═════ Passage provided ═════

Posted via email from owendennis's posterous

Edit: Well that's pretty lol... I can see this working though, so I'm going to keep troubleshooting it.

New Sci-Fi movie I'm looking forward to: District 9

It's based off of one of my favorite short films Alive in Joburg. It's all about racism and humanity and other such things. I like the film because it has what feel like some surprisingly powerful moments in what's really a short time frame. Whenever I've watched it I've always thought "man I wish I could see more of this". The first time I saw it I rewatched it like 3 more times. The new movie sounds like exactly what I wanted but with some sort of cover-up plot or something involved. I'm a big fan of what it looks like they're doing with the special effects. Not over-the-top, just there when it needs to be. Moon was very similar in the whole special-effects-where-they-need-to-be-but-they're-not-trying-to-be-flashy thing.

═════ Data shown ═════

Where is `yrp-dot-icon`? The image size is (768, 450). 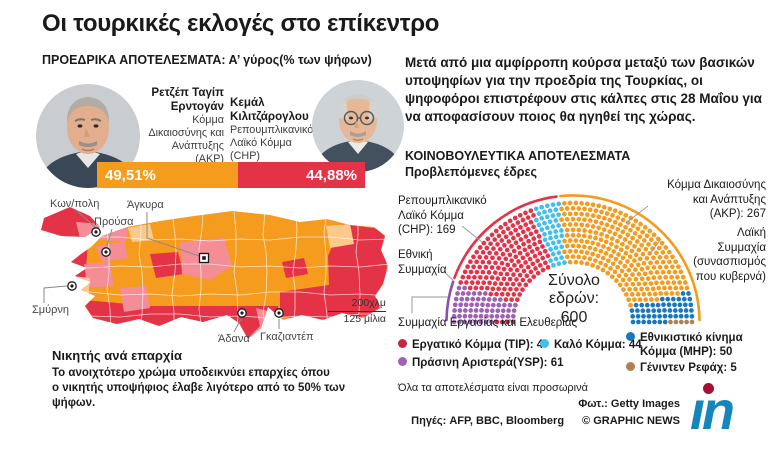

═════

--- Activity ---
In the blog post about District 9, which short film is the new movie based on? The material has no connection to the text.

--- Expected answer ---
Alive in Joburg.